[Materiale estratto]
((
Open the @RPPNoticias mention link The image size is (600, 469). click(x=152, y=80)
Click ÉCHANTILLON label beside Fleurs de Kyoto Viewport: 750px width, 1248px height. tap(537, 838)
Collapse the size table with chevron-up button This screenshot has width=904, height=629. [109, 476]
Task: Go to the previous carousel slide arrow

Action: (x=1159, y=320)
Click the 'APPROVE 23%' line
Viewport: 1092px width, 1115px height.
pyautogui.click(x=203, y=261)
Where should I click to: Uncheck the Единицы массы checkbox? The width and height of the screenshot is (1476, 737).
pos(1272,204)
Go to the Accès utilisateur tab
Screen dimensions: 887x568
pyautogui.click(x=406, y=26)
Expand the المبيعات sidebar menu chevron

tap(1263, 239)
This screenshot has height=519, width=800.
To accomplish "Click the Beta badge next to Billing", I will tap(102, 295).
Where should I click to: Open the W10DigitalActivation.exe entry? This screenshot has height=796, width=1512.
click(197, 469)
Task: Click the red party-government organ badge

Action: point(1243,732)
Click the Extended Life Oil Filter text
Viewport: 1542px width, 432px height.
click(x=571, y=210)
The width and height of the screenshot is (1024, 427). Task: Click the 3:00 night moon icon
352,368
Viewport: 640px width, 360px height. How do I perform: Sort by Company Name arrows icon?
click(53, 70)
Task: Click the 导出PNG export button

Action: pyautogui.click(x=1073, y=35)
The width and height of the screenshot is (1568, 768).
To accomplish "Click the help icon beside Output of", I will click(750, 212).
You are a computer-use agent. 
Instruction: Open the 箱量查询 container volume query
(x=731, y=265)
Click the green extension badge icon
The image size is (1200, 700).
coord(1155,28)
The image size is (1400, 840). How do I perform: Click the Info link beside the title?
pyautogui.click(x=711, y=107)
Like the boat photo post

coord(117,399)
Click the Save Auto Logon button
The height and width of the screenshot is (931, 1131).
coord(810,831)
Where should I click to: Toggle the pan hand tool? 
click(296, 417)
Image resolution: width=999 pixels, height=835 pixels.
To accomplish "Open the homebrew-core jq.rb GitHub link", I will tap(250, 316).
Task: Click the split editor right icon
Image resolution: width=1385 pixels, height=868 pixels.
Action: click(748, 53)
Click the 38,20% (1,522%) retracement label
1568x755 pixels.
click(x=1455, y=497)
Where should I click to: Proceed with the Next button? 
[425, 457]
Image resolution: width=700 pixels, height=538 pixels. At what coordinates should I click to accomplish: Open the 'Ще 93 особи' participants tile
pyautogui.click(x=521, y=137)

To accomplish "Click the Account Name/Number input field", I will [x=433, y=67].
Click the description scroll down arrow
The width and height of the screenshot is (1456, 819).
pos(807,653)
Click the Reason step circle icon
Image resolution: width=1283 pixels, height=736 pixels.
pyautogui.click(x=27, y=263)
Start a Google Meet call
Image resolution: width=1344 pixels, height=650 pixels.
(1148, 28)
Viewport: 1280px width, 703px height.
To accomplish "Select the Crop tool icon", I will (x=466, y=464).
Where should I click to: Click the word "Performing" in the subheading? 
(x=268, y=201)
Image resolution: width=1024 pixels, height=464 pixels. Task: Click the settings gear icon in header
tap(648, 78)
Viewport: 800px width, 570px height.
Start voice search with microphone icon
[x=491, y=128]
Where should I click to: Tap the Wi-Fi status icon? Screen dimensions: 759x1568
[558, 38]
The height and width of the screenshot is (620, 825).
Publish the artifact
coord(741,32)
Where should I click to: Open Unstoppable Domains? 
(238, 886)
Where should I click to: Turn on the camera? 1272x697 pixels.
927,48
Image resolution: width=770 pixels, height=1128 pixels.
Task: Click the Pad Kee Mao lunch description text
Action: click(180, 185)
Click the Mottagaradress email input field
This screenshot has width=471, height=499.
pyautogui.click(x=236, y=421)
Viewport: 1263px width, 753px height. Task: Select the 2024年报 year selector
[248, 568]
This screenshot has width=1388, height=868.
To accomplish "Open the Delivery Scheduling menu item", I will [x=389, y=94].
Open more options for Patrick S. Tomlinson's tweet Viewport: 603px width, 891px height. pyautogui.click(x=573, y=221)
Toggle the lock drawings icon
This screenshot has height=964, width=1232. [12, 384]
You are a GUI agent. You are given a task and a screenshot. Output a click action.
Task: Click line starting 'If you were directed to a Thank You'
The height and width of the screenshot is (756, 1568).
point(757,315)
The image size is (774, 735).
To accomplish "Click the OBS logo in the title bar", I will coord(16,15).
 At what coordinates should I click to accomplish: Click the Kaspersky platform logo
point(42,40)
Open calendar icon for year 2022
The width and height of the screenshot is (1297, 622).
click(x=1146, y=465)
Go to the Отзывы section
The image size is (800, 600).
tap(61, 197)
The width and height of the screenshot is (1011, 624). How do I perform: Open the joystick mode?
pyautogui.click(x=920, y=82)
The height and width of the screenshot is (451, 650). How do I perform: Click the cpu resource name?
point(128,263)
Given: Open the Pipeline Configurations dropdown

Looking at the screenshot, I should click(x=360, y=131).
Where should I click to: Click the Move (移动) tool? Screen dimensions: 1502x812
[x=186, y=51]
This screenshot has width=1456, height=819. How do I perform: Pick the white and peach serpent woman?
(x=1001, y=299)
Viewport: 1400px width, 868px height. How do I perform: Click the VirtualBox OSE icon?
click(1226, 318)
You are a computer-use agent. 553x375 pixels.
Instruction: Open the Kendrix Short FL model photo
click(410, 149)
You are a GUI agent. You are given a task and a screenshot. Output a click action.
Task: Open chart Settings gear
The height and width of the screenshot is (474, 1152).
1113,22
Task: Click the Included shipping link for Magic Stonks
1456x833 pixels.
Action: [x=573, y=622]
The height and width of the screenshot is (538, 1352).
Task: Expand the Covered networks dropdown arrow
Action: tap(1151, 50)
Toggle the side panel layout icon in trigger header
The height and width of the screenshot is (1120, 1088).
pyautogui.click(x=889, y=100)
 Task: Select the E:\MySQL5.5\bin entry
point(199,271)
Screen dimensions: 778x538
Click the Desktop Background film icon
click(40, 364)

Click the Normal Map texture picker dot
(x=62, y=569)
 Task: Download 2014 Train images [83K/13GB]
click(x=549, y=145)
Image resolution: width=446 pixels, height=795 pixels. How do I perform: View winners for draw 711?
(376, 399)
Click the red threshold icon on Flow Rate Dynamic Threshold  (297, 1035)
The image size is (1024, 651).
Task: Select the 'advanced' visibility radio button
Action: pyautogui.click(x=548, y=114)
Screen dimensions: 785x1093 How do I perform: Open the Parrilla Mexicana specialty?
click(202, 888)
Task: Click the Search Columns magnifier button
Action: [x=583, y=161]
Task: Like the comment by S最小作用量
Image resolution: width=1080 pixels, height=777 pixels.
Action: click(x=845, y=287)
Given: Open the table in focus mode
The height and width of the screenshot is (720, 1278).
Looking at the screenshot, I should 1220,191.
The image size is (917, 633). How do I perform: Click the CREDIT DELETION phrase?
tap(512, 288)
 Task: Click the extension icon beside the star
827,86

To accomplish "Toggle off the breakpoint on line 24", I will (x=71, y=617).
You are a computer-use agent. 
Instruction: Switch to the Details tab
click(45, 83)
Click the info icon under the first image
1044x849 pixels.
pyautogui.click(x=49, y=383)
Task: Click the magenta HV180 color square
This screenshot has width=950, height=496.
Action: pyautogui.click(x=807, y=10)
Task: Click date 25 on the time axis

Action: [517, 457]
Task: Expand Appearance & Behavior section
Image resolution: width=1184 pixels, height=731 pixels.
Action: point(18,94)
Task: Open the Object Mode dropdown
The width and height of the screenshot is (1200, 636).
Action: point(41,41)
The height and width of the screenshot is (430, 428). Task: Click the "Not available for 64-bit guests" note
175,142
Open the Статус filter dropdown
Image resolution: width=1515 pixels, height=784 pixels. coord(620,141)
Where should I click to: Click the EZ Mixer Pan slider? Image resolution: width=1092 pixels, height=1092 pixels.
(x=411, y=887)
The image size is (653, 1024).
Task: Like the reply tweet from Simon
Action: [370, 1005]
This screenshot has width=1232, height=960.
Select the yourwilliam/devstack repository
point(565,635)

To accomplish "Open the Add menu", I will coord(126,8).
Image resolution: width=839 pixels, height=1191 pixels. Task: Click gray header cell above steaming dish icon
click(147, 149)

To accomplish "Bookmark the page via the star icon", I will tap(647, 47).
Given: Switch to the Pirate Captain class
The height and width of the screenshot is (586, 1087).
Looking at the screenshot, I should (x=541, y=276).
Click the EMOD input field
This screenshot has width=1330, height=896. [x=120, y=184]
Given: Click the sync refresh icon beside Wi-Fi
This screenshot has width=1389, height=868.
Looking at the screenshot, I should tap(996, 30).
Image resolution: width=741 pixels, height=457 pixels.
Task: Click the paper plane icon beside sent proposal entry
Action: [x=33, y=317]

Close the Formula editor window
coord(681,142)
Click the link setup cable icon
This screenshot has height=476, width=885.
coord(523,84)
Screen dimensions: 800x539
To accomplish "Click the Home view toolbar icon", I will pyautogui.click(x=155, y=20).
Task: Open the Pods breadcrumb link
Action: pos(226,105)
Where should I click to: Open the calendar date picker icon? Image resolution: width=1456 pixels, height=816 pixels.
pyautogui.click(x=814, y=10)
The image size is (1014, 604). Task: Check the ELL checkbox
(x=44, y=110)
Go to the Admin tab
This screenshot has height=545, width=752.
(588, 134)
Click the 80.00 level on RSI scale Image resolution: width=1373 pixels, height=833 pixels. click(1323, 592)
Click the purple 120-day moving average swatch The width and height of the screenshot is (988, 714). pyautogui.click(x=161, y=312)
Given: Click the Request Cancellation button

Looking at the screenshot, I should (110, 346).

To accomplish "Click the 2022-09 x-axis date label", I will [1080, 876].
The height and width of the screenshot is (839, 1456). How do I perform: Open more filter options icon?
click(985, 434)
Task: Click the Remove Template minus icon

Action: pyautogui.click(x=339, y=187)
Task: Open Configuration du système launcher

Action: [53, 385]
))
[Compito richiesto] Inserisci in una lista JSON di stringhe le righe dei dati, dalla riga che contiene "Task: Click the 导出PNG export button" fino alla riga che contiene "Action: click(748, 53)", inclusa. Usa una stringa per ogni riga e tralascia le righe vuote.

[Soluzione proposta]
[
  "Task: Click the 导出PNG export button",
  "Action: pyautogui.click(x=1073, y=35)",
  "The width and height of the screenshot is (1568, 768).",
  "To accomplish \"Click the help icon beside Output of\", I will click(750, 212).",
  "You are a computer-use agent. ",
  "Instruction: Open the 箱量查询 container volume query",
  "(x=731, y=265)",
  "Click the green extension badge icon",
  "The image size is (1200, 700).",
  "coord(1155,28)",
  "The image size is (1400, 840). How do I perform: Click the Info link beside the title?",
  "pyautogui.click(x=711, y=107)",
  "Like the boat photo post",
  "coord(117,399)",
  "Click the Save Auto Logon button",
  "The height and width of the screenshot is (931, 1131).",
  "coord(810,831)",
  "Where should I click to: Toggle the pan hand tool? ",
  "click(296, 417)",
  "Image resolution: width=999 pixels, height=835 pixels.",
  "To accomplish \"Open the homebrew-core jq.rb GitHub link\", I will tap(250, 316).",
  "Task: Click the split editor right icon",
  "Image resolution: width=1385 pixels, height=868 pixels.",
  "Action: click(748, 53)"
]